The ensemble circles Dracula in the final scene, delivering their “death” blows with small flashlights and carefully timed movements in what will be the first teen performance of the horror classic on the North Shore — just in time for Halloween.
From the sidelines in the dimly-lit basement grotto at the Gorton Community Center, director David Weber issues orders to the cast.
“Zach, grab the hand of Dracula closest to you. Brian, grab the hand closest to you and 180, spin him, spin him. Hand on shoulder, drag him down,” Weber directed as the students pulled the black-cloaked Carter Bedward to the ground.
“Annie, that’s where you hit your spot. Pull out your light. Reveal it. Dracula sees it and then — light it. I want the intention, eye contact,” Weber said as Bedward’s face registers horror and he lies prostrate on the ground. “All you guys come over to him, shining your lights on him. Take a step back so the audience can see Dracula down. Looks good.”
A quick five-minute break gives the teens from Lake Bluff, Lake Forest and Lincolnshire a chance to regroup before returning to their three-hour rehearsal Saturday, Oct. 19. The seven-member ensemble has practiced every weekend since late August to stage what most would consider a challenging play for a teen-age group, the horror classic “Dracula” — with all the sexuality and some of the gore removed.
“It’s interesting to do a play that no one else usually does. It’s a new experience,” Zach Demet, 13, of Lake Forest, said.
Like most of the cast, the Deer Path Middle School student worked this summer with Weber in Promontory Productions’ Shakespeare workshop for teens at Gorton.
Weber calls Promontory Productions — an advanced production high school troupe — his “personal dream factory.”
“We build and do plays that are different than what they would get in community theater or within their high school or middle school,” Weber said.
When looking for an intriguing fall challenge, Weber suggested the vampire classic. DeMet watched the Bela Lugosi 1931 movie version and suggested it to Matthew LeMay, 14, of Lake Forest, who read the book. Both agreed it would be great to perform.
LeMay, a Lake Forest High School freshman, believes audiences will find their adaptation of the classic novel worthwhile.
“Bram Stoker pretty much made up the traditions of how vampires work,” LeMay said. “He took the different myths and figured out what he wanted his vampires to be like. Everything we have now on vampires is from him,.”
Using the physical set-up of the basement grotto to their advantage, the audience will enter a haunted house with stark lighting and in-the-round seating.
“There’s one scene with a little blood, but it’s playing more on the psychological,” Ellie Randolph, 16, a Woodlands Academy sophomore from Lake Forest, said. “It’s classic horror, not like modern-day paranormal activity. It’s one of the most classic pieces of horror you can get.”
The audience can expect “a lot of action and creepy stuff,” Bedward, of Lincolnshire, said.

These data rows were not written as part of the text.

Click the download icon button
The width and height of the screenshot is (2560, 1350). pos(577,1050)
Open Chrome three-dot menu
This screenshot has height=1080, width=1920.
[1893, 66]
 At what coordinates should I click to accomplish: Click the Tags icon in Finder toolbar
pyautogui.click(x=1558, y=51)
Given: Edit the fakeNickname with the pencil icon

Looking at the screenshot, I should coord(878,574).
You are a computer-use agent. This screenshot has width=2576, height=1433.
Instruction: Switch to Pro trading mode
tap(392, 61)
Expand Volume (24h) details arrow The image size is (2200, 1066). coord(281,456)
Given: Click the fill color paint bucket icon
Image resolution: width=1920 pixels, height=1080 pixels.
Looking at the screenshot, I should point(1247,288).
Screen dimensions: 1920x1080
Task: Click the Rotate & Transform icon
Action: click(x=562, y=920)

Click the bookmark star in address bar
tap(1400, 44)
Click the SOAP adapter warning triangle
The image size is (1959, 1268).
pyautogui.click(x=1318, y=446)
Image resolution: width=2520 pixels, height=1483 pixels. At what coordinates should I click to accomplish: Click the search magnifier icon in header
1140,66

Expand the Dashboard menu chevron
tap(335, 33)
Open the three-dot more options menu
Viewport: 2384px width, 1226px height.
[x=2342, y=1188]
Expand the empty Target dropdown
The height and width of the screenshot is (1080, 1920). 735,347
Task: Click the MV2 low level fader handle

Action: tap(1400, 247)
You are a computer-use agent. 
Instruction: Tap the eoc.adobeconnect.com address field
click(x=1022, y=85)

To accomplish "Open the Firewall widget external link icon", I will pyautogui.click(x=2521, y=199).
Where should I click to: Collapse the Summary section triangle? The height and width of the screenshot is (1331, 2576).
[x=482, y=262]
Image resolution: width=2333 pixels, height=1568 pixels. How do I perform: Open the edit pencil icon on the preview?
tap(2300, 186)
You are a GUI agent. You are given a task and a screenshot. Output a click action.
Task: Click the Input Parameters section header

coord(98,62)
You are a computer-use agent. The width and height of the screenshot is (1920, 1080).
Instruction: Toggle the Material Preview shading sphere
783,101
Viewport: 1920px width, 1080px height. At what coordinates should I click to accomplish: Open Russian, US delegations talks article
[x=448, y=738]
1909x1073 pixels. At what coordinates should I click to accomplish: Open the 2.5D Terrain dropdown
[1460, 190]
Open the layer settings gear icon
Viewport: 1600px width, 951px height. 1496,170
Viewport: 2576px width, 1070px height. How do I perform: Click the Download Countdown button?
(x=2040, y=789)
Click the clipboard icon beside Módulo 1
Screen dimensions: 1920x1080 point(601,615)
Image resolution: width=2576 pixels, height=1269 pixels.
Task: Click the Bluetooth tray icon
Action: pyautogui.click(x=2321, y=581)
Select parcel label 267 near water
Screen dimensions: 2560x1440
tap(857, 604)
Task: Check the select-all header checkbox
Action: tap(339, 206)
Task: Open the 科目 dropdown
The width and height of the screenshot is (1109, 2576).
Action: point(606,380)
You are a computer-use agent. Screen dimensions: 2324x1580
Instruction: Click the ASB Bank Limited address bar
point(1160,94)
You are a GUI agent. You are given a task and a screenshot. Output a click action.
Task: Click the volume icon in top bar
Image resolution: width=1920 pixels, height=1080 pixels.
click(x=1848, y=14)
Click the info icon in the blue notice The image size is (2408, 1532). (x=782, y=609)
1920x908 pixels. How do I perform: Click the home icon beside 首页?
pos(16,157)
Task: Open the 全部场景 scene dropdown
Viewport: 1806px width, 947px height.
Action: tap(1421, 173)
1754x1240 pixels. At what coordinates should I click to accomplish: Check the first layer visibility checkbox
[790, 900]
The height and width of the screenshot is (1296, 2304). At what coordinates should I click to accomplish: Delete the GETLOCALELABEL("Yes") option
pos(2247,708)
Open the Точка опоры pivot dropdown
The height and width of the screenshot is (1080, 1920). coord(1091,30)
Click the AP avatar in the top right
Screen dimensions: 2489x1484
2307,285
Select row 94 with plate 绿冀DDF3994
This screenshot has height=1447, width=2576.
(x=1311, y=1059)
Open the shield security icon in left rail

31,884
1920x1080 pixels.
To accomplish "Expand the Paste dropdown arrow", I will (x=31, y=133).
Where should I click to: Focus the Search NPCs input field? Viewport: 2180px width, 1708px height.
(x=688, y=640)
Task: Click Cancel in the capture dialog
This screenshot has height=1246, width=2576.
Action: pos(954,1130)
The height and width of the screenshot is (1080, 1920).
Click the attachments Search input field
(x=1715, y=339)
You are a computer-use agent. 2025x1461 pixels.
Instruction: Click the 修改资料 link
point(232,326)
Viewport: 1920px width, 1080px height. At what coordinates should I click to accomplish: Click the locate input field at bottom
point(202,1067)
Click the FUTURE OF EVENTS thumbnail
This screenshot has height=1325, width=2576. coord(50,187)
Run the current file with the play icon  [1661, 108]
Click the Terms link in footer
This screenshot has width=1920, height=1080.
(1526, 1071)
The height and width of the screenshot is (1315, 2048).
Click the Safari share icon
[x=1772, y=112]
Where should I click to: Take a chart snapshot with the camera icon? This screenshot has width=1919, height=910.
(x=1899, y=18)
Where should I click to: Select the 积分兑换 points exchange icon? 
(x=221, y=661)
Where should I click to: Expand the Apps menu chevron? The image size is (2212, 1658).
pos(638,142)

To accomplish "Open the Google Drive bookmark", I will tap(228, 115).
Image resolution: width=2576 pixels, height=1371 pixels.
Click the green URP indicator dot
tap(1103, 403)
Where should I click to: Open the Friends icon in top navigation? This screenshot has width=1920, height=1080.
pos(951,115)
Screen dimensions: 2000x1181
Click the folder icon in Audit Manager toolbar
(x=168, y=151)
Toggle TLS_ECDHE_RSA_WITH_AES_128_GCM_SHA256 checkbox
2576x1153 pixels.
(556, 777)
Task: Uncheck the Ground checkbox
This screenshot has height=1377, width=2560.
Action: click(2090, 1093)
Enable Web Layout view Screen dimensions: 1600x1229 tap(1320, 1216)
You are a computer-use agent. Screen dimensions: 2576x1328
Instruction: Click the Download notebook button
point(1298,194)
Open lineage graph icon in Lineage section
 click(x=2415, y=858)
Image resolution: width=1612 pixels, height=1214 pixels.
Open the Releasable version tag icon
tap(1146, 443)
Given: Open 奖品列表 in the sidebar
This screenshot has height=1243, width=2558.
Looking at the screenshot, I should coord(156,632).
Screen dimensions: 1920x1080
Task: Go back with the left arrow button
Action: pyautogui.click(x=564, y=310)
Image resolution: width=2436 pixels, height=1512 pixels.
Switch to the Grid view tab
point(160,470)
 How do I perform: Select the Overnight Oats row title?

The junior at Carmel Catholic High School is not interested in the musicals his school usually stages and was drawn, instead, to what he called the serious acting experience he can get with Promontory Productions.
“It’s definitely a good Halloween play,” Bedward said.
Annie Murphy, 14, of Lincolnshire, finds working on the horror classic a good learning experience for future theater work.
“It’s the process of learning a part, developing a character and presenting it to an audience,” the Carmel Catholic High School student said.
Brian Sullivan, 14, of Lake Bluff, and a freshman at Lake Forest High School has worked with Weber for three years.
“We’ve done a really wide variety of different productions,” he said.
But this, he agrees, is different.
“No one’s really done Dracula before,” Sullivan said. “I’m interested at how it’s going to turn out.”